YAOUNDÉ, Cameroon – A new report on child abuse in Cameroon shows that over 50 percent of Cameroon’s children have suffered various forms of abuse, with children with disabilities suffering proportionally far worse.
The study was carried over a three-year period by the Cameroon Baptist Hospital Services in partnership with the Netherlands-based Liliane Foundation, using a variety of methods including focus group discussions and in-depth interviews.
While previous studies focused primarily on identifying the prevalence of violence and abuse against children, the latest study sought to “identify the factors contributing to the abuse of children with disability, and to determine appropriate measures and strategies to reduce such abuse so as to improve on the wellbeing for children with disabilities,” according to Glory Agho who presented the results of the study on Sep. 25.
She said children in Cameroon face various forms of abuse, including physical, emotional, sexual as well as parental neglect.
“Physical abuse is experienced in various forms including corporal punishment, rubbing of pepper on their skin, excessive work that is above the child’s age, and being stoned by peers,” Agho said.
She said emotional abuse “involves verbal abuse whereby children are being constantly shouted at and humiliated or frightened and includes constant criticism, calling them by their disabilities, looking down upon a child, ignoring and withholding praise and love.”
She also described sexual abuse of children, including touching sexually sensitive parts on their bodies, having sexual relations with children, exposing kids to pornography and exposing children to adult sexuality.
In addition, the study noted the continual failure to provide children with such basic needs as education, food and healthcare as further forms of abuse.
Speaking to Crux, Agho said that poverty, cultural and social norms, alcoholism, religious beliefs as well as ignorance on the rights of children were the driving force behind child abuse in Cameroon.
“One of the key factors is alcohol consumption. One child told us that when her uncle is drunk, he touches her inappropriately; that is, luring her to sex. We also have religious beliefs. We had children saying that in their church, they were barred from going to hospital to treat their disabilities, believing that with prayer, God would heal them. That is abuse. It is denying the child the right to healthcare,” she told Crux.
Josephine Nsono is one of the researchers for the report, and is herself a victim of repeated sexual assaults as a child.
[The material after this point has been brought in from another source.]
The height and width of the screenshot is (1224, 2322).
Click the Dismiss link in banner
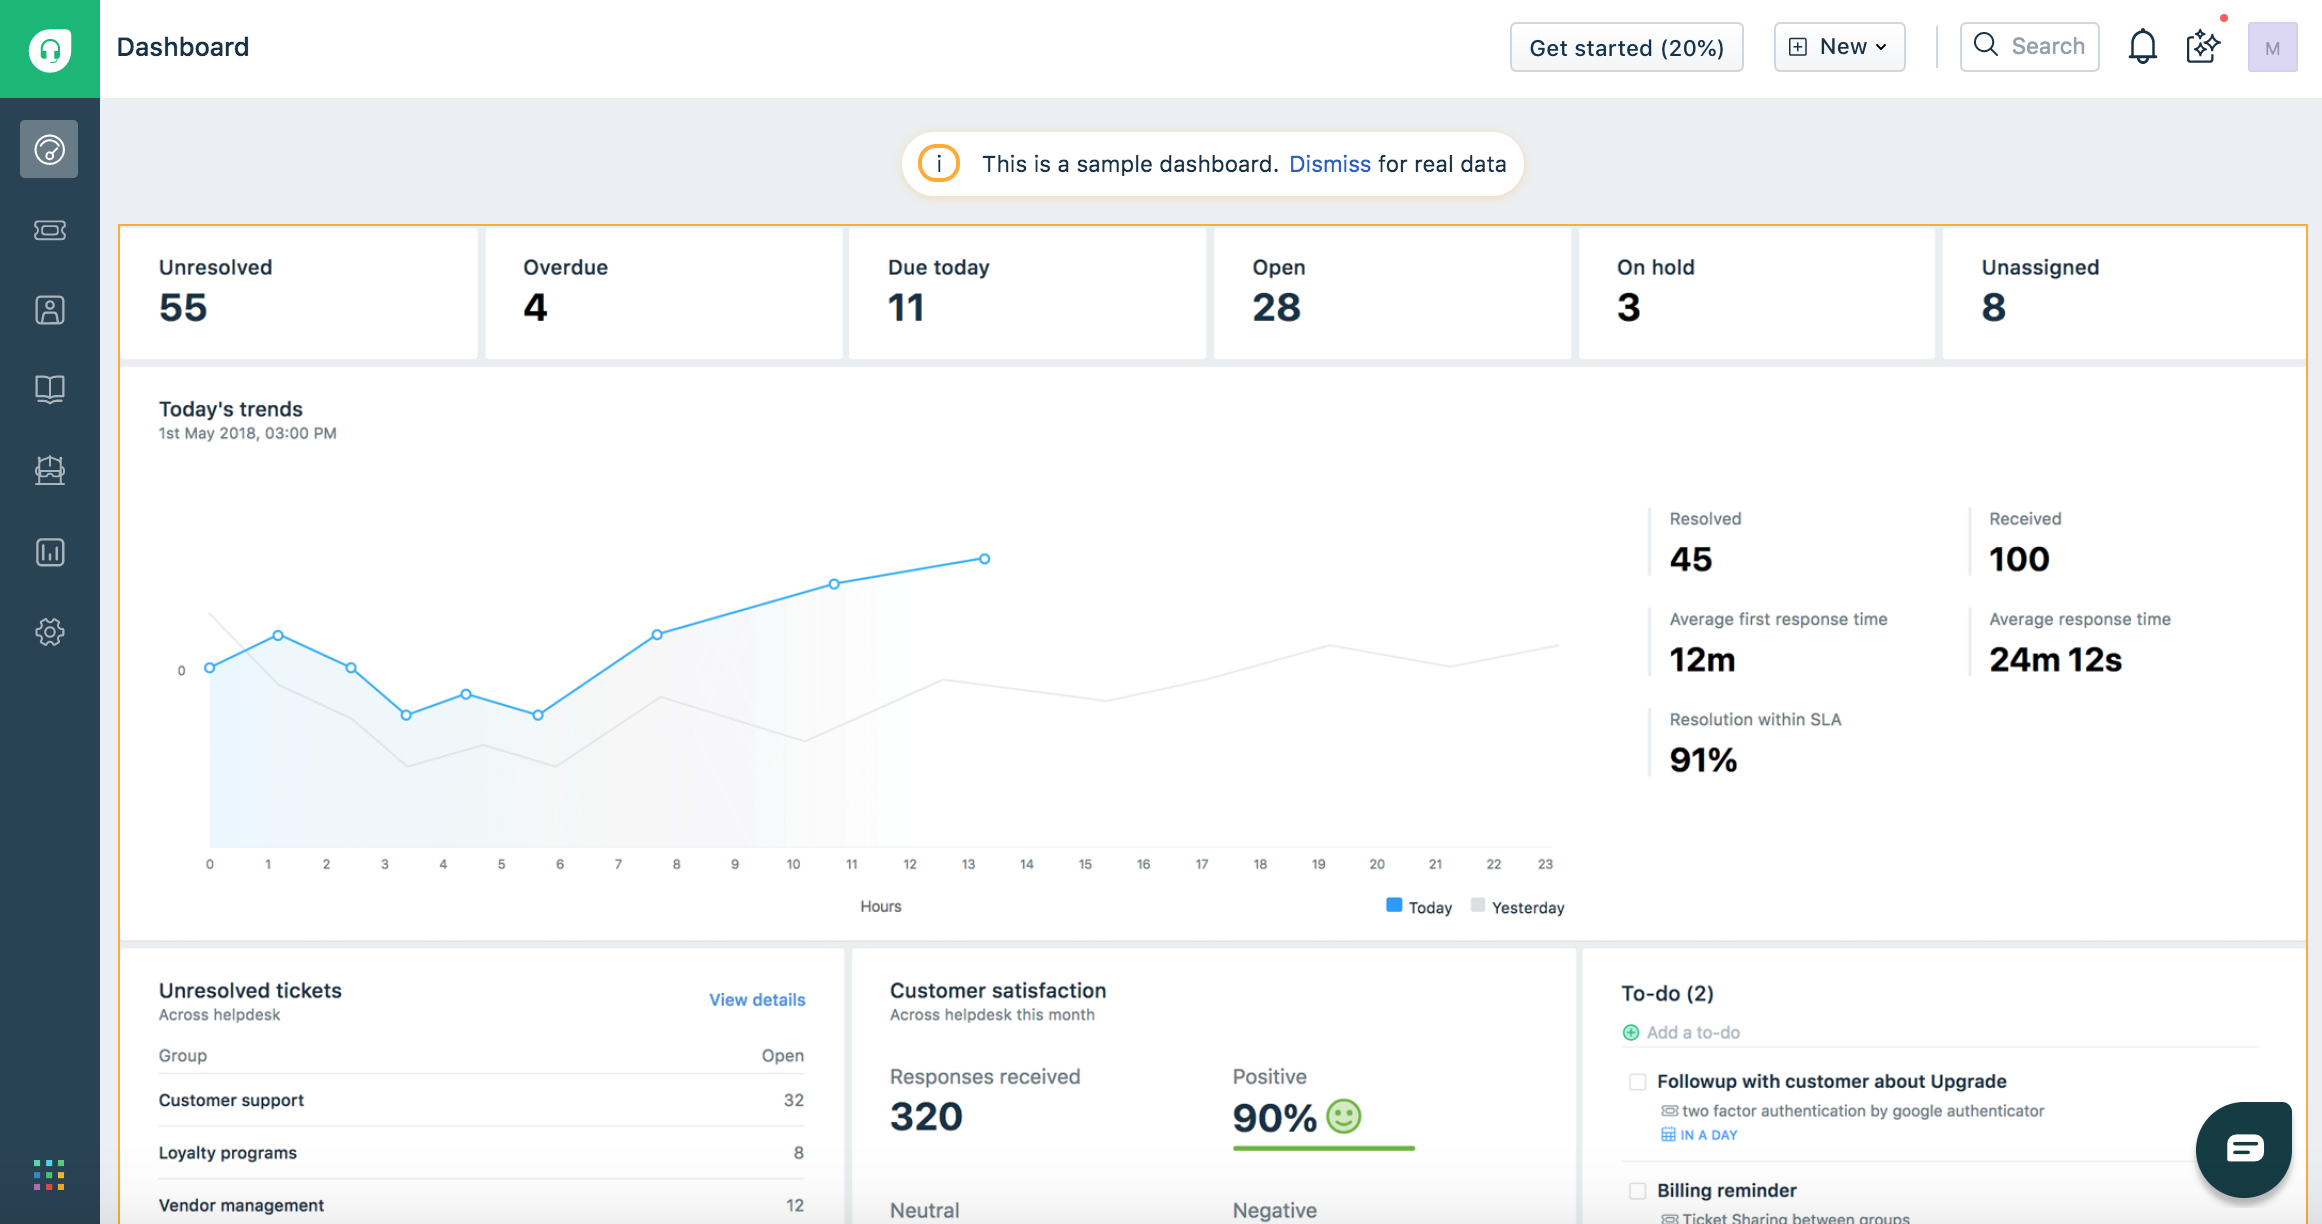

“I was raped at the age of seven,” Nsono told Crux.
“I was still in primary school. I was raped by someone who was very close: Our neighbor. He was an elderly person. Since then, the trauma has never gone away,” she remembered.
She said that later, she was raped again “by somebody who was a stranger in the village.”
“I never shared it, not with any member of the family, not with anyone else. Battling with all of that, it stifled the child within, until when I was raped again, that’s when I knew that okay, this is not funny. That’s when I called my mom and told her this is what has been happening to me,” Nsono explained.
She later went on to study gender and journalism, hoping to fight for the rights of vulnerable children. For over ten years, she has been working to ensure that children are safeguarded.
“I support organizations developing child protection and child safe-guarding policies, and getting them to sign on to a child protection code,” she said.
Franciscan Sister Clementine Ngong told Crux that although the study was carried out by the Cameroon Baptist Health Services, the Catholic Church is also doing the same thing in their different areas of work, including her order, the Tertiary Sisters of St Francis.
“We are trying to fight against child abuse in many parts of the country. Our sisters are working in the north and east of the country where child abuse is even worse,” she said.
“After reading the report, I was touched, deeply troubled,” Ngong told Crux.
She said she prayed God to “give us the strength to carry on with this fight against the abuse of children.”
Ngong noted that abused children face serious consequences, including psychological trauma and physical illness.
“By helping abused children, we are doing the ministry of Christ, because Christ wants everybody to be uplifted; everybody to be respected, and we work to respect the dignity of every human being, especially those who are vulnerable, such as orphans and disabled people … so I pray that God gives us the means, the courage and the faith to be faithful to such a ministry,” she told Crux.